书城外语那些给我勇气的句子(每天读一点英文)
670700000032

第32章 Three Days to See (1)

· Helen Keller ·

All of us have read thrilling stories in which the hero had only a limited and specified time to live. Sometimes it was as long as a year,sometimes as short as twenty-four hours,but always we were interested in discovering just how the doomed man chose to spend his last years or his last hours. I speak,of course,of free men who have a choice,not condemned criminals whose sphere of activities is strictly limited.

Such stories set up thinking,wondering what we should do under similar circumstances. What associations should we crowd into those last hours as mortal beings? What happiness should we find in reviewing the past,what regrets?

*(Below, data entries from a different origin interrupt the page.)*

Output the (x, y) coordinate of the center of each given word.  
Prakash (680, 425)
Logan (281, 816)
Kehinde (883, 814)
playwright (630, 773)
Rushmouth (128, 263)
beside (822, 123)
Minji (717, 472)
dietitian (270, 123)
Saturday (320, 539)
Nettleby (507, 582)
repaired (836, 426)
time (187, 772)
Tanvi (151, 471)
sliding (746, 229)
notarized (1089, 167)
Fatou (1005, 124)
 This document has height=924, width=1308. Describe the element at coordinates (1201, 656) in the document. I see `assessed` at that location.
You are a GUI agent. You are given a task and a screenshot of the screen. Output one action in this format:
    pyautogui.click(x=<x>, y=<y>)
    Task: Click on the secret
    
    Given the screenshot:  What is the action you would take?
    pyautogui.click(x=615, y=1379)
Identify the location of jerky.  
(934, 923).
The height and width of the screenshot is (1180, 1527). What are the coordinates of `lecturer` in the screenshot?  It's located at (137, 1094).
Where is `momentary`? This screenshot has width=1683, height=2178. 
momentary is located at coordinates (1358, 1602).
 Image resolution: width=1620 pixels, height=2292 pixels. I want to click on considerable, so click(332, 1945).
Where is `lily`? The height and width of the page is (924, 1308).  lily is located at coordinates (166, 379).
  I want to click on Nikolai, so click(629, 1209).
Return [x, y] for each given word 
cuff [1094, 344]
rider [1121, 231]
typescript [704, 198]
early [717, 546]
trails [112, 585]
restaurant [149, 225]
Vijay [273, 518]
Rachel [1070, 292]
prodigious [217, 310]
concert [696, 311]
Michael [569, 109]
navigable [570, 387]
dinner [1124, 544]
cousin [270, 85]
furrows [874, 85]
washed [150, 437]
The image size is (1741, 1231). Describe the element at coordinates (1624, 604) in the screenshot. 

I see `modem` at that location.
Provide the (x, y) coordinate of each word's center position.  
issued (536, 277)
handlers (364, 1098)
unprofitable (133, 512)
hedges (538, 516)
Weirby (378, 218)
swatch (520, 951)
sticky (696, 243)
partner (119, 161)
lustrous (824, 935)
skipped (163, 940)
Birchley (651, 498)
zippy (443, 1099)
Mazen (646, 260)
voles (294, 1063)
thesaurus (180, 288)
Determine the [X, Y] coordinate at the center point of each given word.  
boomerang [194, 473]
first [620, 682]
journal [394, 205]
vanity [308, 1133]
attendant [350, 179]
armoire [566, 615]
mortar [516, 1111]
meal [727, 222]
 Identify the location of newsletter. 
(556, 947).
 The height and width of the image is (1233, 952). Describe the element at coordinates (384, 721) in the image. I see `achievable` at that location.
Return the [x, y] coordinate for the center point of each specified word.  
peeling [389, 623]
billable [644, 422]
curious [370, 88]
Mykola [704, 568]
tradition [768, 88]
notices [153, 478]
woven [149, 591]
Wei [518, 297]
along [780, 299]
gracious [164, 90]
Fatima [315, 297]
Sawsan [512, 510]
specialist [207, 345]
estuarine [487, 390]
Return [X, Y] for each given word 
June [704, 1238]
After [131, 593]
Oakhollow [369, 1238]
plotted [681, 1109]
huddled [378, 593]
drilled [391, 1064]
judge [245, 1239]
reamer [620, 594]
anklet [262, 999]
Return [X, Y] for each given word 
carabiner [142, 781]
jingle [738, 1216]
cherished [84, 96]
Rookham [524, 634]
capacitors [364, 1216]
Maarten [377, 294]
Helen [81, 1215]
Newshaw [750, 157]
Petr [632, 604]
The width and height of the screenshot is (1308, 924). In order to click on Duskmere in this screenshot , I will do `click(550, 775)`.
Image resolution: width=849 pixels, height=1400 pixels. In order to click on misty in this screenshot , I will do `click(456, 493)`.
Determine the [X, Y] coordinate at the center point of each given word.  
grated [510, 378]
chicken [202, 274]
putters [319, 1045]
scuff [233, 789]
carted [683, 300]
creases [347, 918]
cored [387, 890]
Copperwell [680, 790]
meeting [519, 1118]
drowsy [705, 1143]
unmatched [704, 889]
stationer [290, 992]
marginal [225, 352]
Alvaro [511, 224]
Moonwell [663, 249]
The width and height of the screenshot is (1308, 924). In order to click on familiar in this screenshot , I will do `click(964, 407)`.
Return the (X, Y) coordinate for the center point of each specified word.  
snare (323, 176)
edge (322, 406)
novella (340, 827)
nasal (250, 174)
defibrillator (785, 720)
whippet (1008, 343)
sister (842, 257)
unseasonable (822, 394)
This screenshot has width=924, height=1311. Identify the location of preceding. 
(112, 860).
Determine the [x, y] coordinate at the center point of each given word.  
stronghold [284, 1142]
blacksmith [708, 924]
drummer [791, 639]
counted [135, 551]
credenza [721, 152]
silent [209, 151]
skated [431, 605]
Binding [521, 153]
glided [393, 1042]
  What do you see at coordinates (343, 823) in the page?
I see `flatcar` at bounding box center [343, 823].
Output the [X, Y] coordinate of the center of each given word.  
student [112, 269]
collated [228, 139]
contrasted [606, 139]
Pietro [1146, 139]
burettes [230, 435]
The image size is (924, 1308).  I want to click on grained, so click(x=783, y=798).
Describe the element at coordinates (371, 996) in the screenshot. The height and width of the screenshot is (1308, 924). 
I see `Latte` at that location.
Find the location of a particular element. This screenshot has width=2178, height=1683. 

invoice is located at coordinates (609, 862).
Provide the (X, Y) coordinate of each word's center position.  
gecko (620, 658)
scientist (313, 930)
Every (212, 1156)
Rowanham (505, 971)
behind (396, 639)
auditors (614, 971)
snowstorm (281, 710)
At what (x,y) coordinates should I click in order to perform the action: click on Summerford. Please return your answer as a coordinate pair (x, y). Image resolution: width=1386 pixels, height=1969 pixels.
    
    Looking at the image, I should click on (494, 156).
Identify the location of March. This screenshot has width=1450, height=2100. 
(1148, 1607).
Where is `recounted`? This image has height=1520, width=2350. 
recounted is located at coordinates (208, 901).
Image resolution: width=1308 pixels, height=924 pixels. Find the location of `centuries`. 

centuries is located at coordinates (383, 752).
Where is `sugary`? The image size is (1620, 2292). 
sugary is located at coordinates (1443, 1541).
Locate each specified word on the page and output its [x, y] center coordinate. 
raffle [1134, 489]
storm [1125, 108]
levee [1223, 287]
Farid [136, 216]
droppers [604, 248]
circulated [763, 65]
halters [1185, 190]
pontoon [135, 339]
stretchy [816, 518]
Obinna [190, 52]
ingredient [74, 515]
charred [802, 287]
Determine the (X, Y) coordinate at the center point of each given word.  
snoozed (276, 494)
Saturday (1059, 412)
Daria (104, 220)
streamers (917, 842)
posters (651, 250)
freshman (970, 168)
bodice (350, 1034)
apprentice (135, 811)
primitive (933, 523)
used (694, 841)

Sometimes I have thought it would be an excellent rule to live each day as if we should die tomorrow. Such an attitude would emphasize sharply the values of life. We should live each day with a gentleness,a vigor,and a keenness of appreciation on which are often lost when times stretches before us in the constant panorama of more days and months and years to come. There are those,of course,who would adopt the epicurean motto of“eat,drink,and be merry,”most people would be chastened by the certainty of impending death.

Most of us take life for granted. We know that one day we must die,but usually we picture that day as far in the future,when we are in buoyant health,death is all but unimaginable. We seldom think of it. The days stretch out in an endless vista. So we go about our petty tasks,hardly aware of our listless attitude towards life.

The same lethargy,I am afraid,characterizes the use of our faculties and senses. Only the deaf appreciate hearing,only the blind realize the manifold blessings that lie in sight. Particularly does this observation apply to those who have lost sight and hearing in adult life. But those who have never suffered impairment of sight or hearing seldom make the fullest use of these blessed faculties. Their eyes and ears take in all sights and sound hazily,without concentration,and with little appreciation. It is the same old story of not being grateful for our health until we are ill...

Now and then I have tested my seeing friends to discover what they see. Recently I was visited by a very good friend who had just returned from a long walk in the woods,and I asked her what she had observed.“Nothing in particular,”She replied. I might have been incredulous had I not been accustomed to such responses,for long ago I became convinced that the seeing see little.